If you think the
title is long, wait until you see the movie.
At two hours, 23 minutes running time, a good guy captured by pirates
should pray for a plank to walk that’s this long.
Gone with the Wind, which covered the Civil War and its aftermath,
was only 55 minutes longer. Although you might find it hard to believe as
you’re sitting through it, it does end eventually, and the proof is that I
am actually sitting here writing this review.
Johnny Depp plays a
constantly inebriated pirate captain (Jack Sparrow) in this tongue-in-cheek
sendup of pirate movies. Did we
really need a sendup of pirate movies?
When’s the last time you saw one?
Who was in it? Burt
Lancaster? Gene Kelly? Errol
Flynn? What, Hollywood has
nothing better to do than spoof a genre that’s been dead for fifty years?
And, please, if
you’re going to do a spoof, make it intelligent.

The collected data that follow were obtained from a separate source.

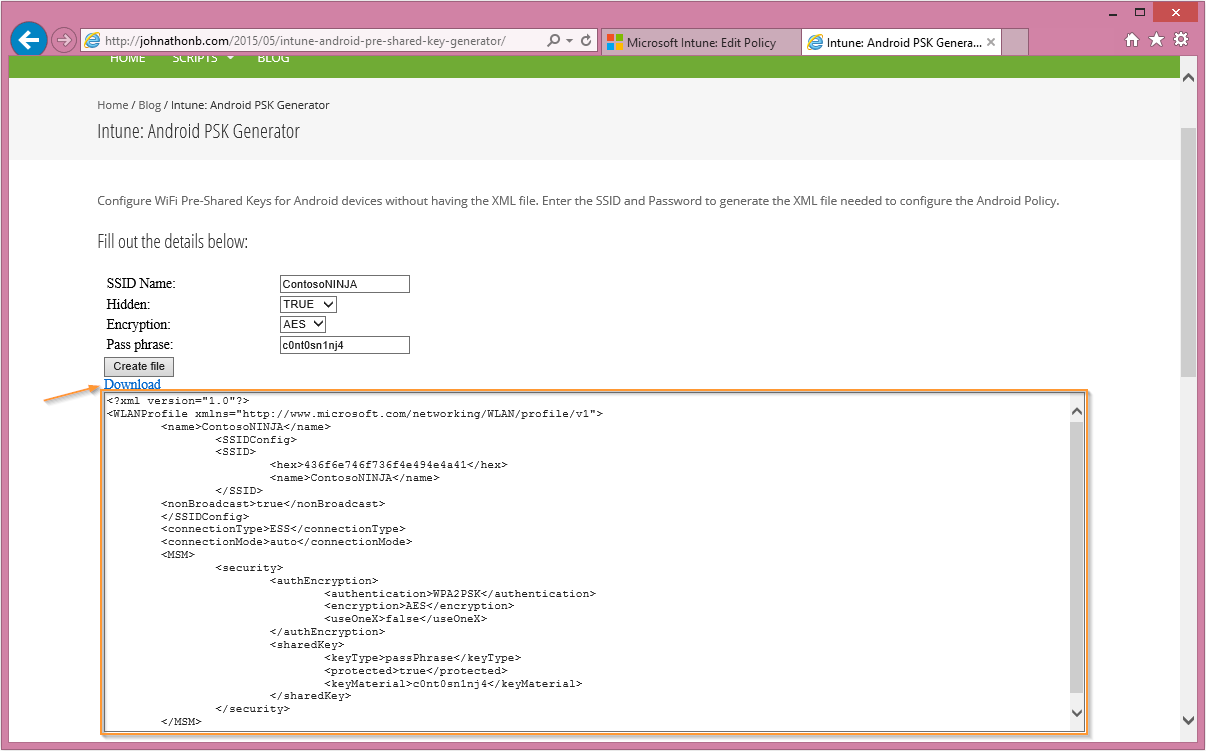The height and width of the screenshot is (751, 1206).
Task: Click the XML textarea scroll down arrow
Action: (1077, 712)
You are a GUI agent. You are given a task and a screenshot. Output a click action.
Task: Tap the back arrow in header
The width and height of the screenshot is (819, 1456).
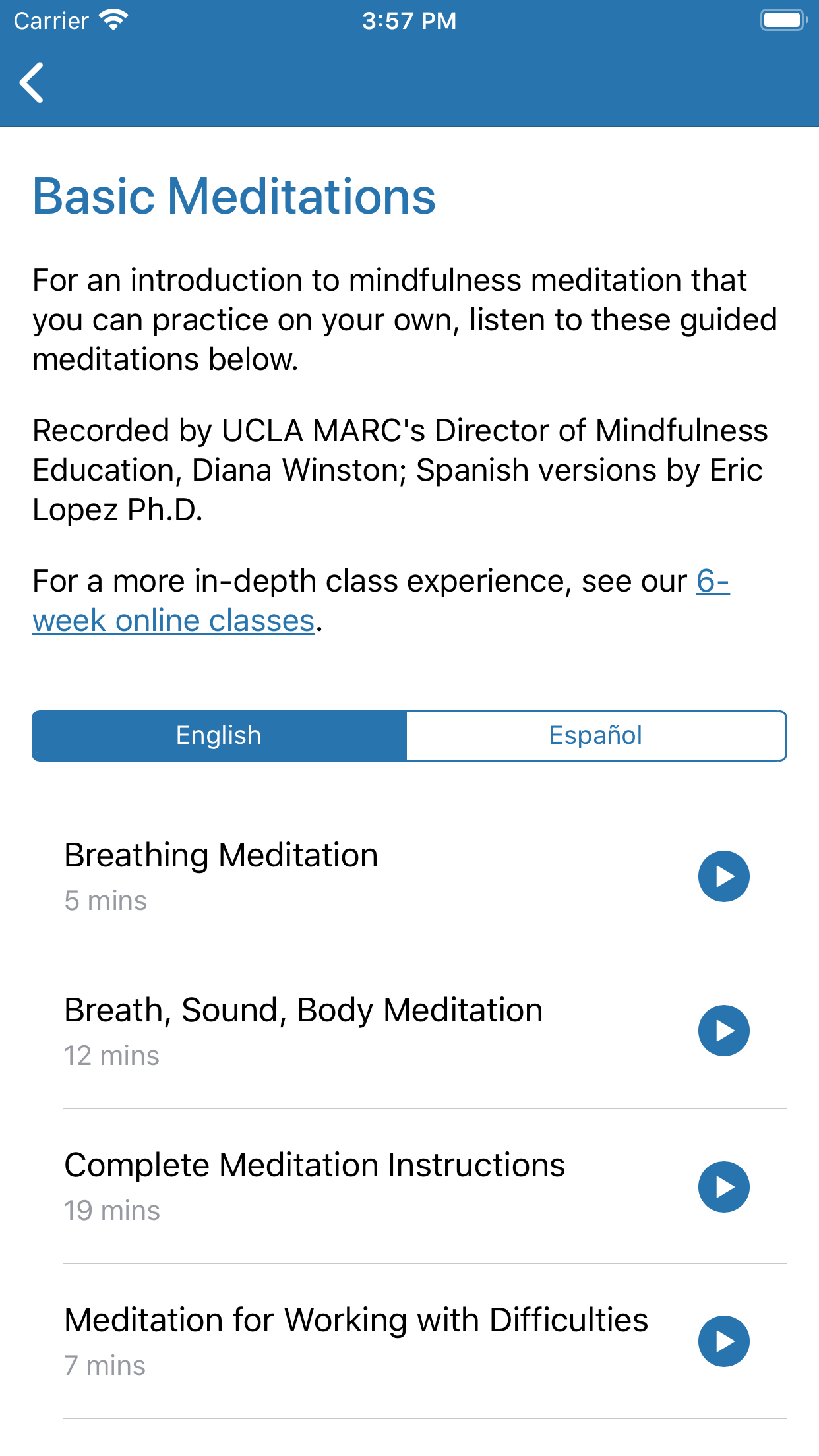[x=32, y=83]
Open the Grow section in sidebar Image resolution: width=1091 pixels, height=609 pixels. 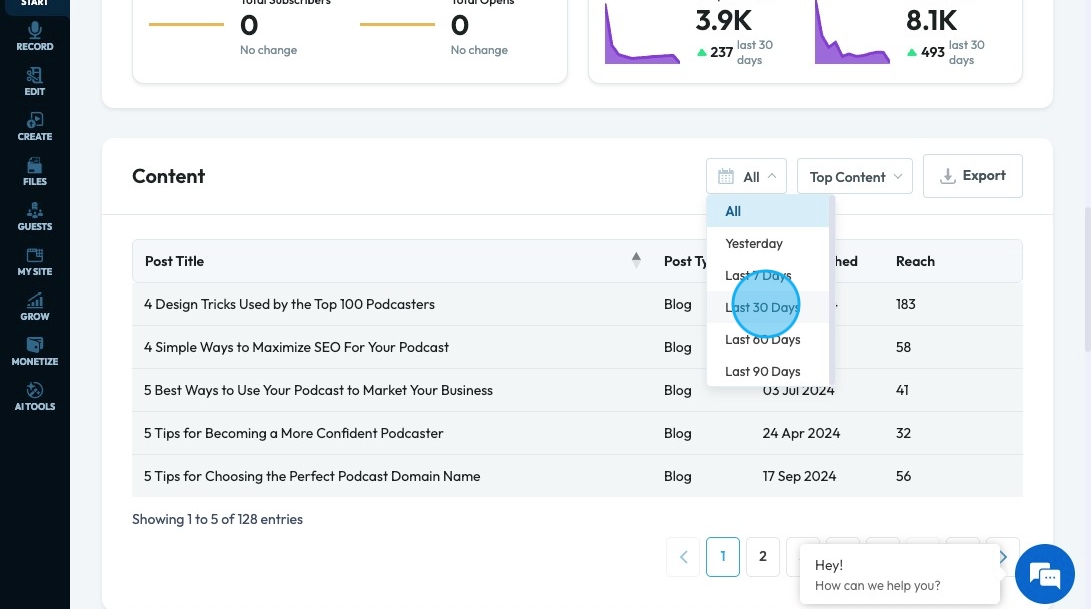click(x=34, y=306)
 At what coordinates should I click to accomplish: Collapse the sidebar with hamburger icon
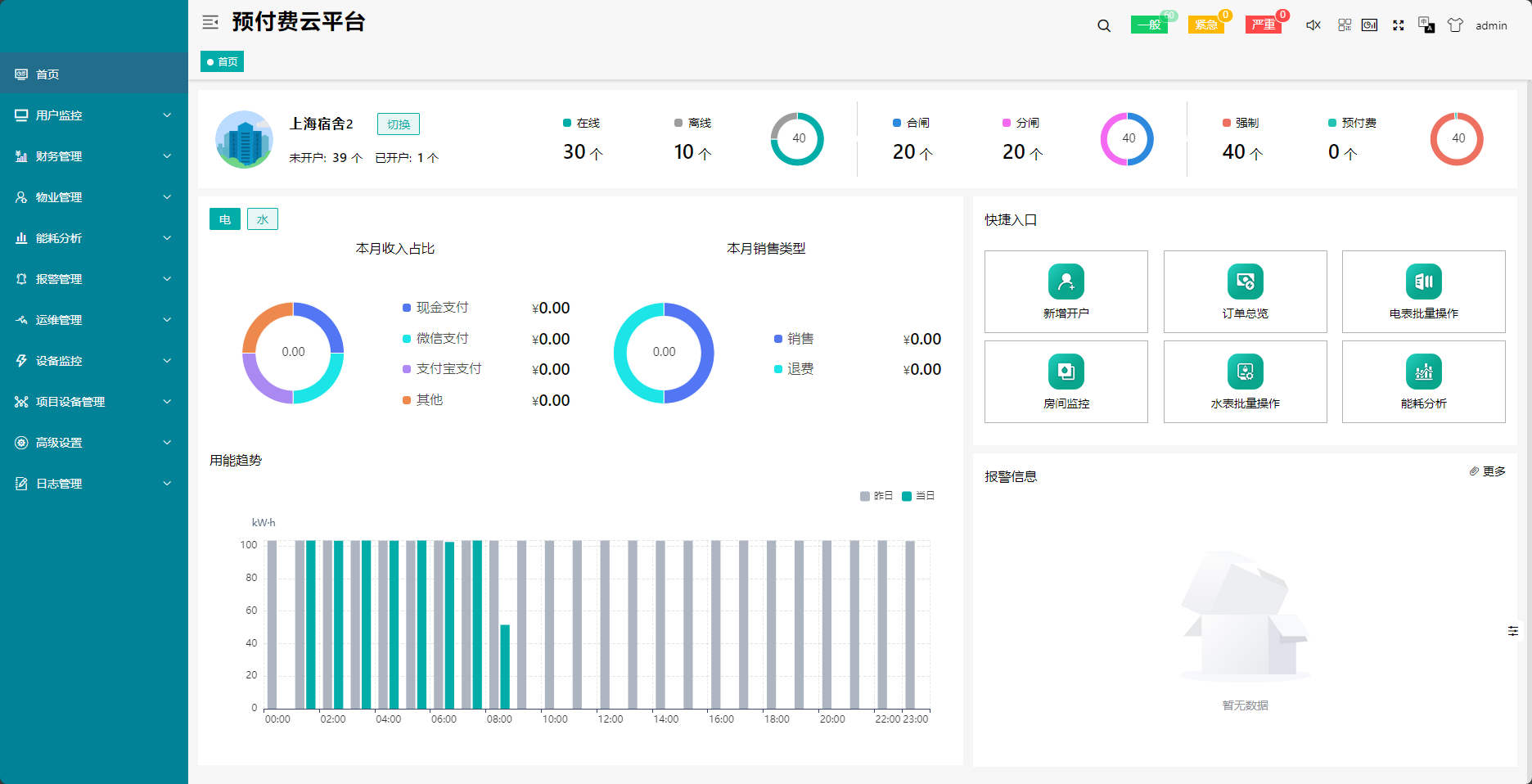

People it with good actors. Give
it a good script. Give it a
story, for heaven’s sake. Alas,
Disney/Jerry Bruckheimer did none of these.
Oh, there are a couple of guys, Geoffrey Rush, who plays the
dastardly Captain Barbossa, and another guy, who do pale imitations of
Robert Newton as Long John Silver in Treasure Island, circa 1950, the
quintessential cinematic pirate. But,
like this movie, they fall way, way short of Newton’s genius.
In the unlikely
event that you still want to see this, I won’t ruin it for you by telling
the story (that’s a joke, son). There’s
Hitchcock’s mainstay, the McGuffin that the pirates need, and it’s all
pretty silly, but that’s OK because this is a farce (and I don’t use
that as a term of opprobrium; it’s meant to be a farce). But I will warn
you that, except for Depp and Rush, the acting’s mediocre at best.

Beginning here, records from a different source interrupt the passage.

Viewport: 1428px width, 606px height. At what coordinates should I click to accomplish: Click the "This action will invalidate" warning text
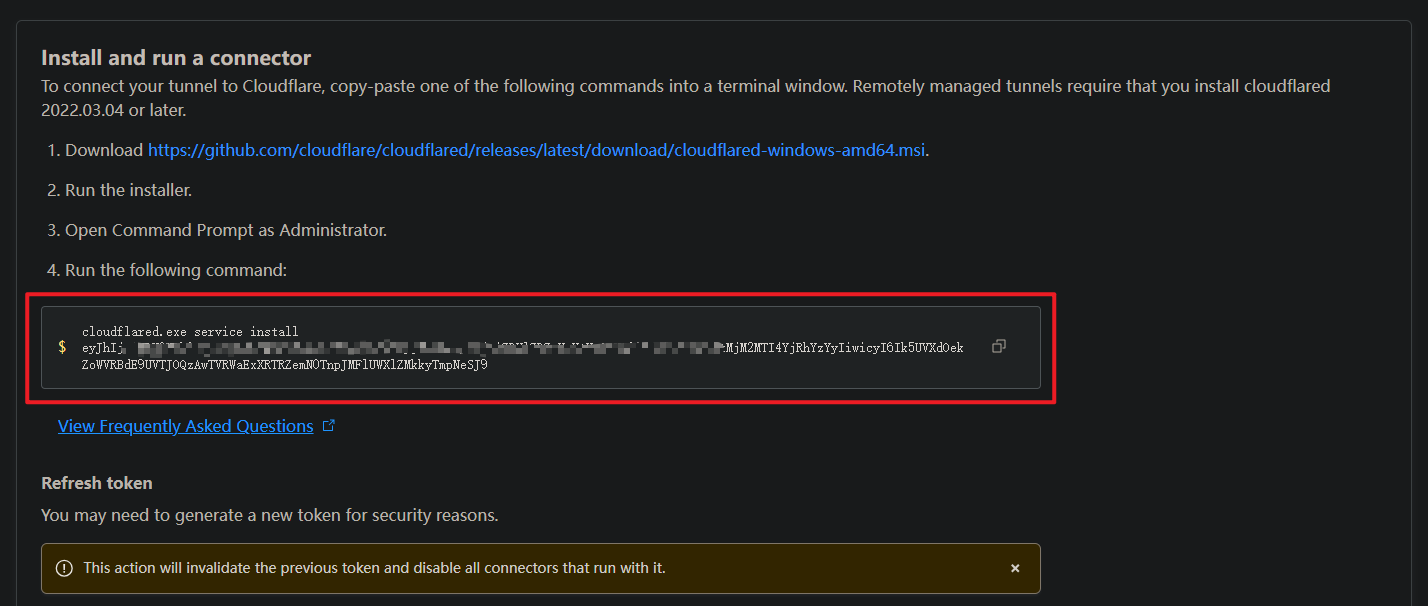pos(374,568)
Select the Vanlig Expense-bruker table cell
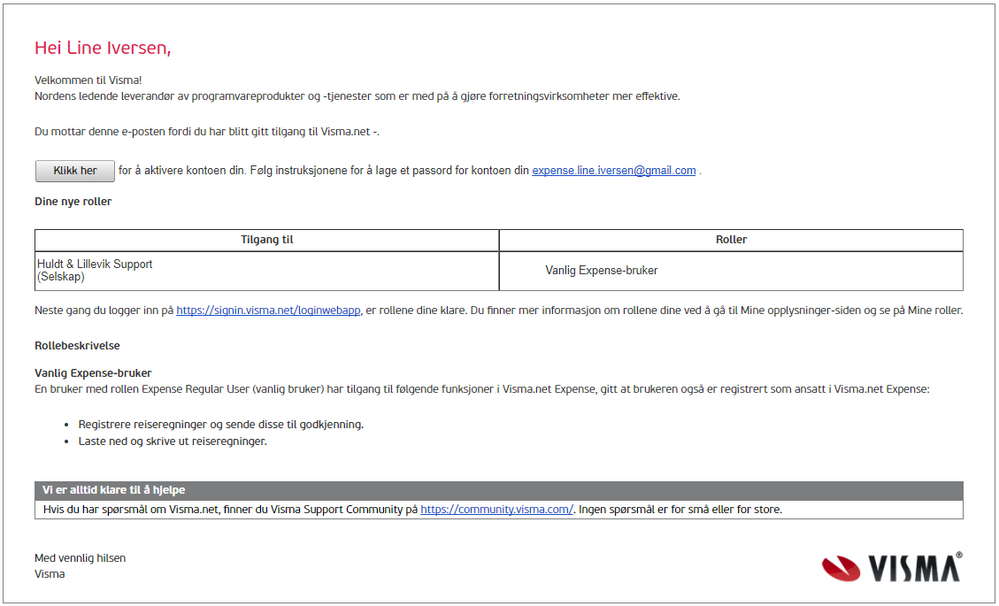This screenshot has width=999, height=606. (601, 270)
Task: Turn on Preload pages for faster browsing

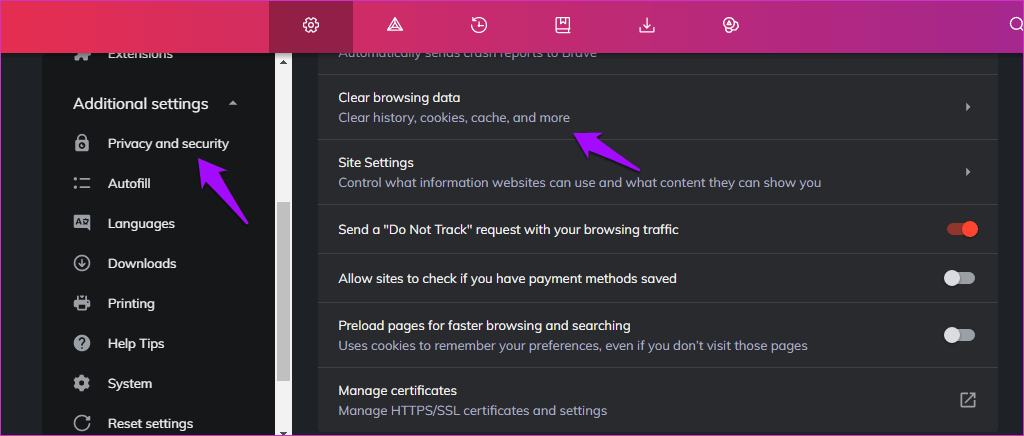Action: (x=959, y=335)
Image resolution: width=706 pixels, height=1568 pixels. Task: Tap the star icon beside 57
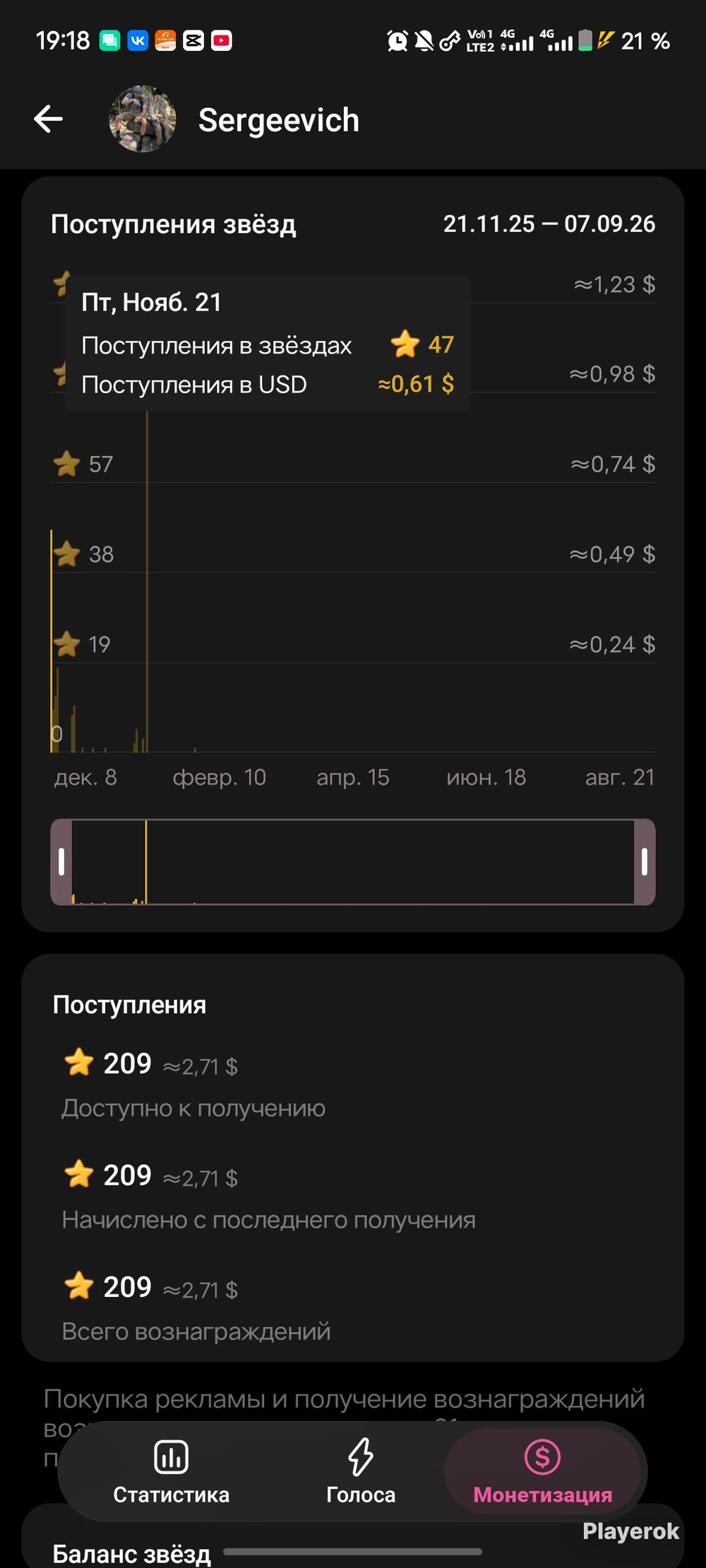pos(67,464)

Keira Knightly, who did a workmanlike job in Bend it Like Beckham is
mightily miscast here as the gorgeous damsel in distress, Elizabeth Swann. She’s not gorgeous enough (she’s not gorgeous, period).
And the lines she’s given would put any actress to the test.
Depp’s besotted Captain Sparrow starts out humorous, but finally
becomes tiresome. I’m also
offended by vacuous filmmakers who think it’s funny to show the harmless
drunk. Alcoholism is no joke,
folks, and movies like this (and the worst of the loveable drunk genre,
Arthur) trivialize a serious problem. Hollywood,
however, loves drugs; you’re not gonna breathe much if you hold your
breath until Hollywood takes a stand against drug use.
Even though we don’t see him taking a drink until near the
longed-for end, Sparrow’s constantly drunk, even when he’s locked away
in jail.
This has a lot of
mindless violence. But that’s
what you would expect in a pirate movie, unless it’s The Pirates of
Penzance. Here people keep fighting dead people who can’t be killed.
They knew they were dead going in.
What’s the point? And
the fights take up about the last seven hours (OK, it just seemed like seven
hours) of the movie. One fight
after another between a man and a skeleton.
Then there’s a fight between two skeletons.
There apparently aren’t any Basil Rathbones left in Hollywood
because all the sword fighting is shot with Chicago-like quick cuts so you
can’t see if any of these hunks can actually handle a sword.
This is apparently
a big hit if you judge by numbers. The
only way I can explain this is to postulate that watching this after sitting
through Charlie’s Angels: Full Throttle, Legally Blonde 2, and League of
Extraordinary Gentlemen is akin to the relief you feel when someone stops
hitting you over the head with a hammer and starts pinching you.
It’s good only in comparison with what came before.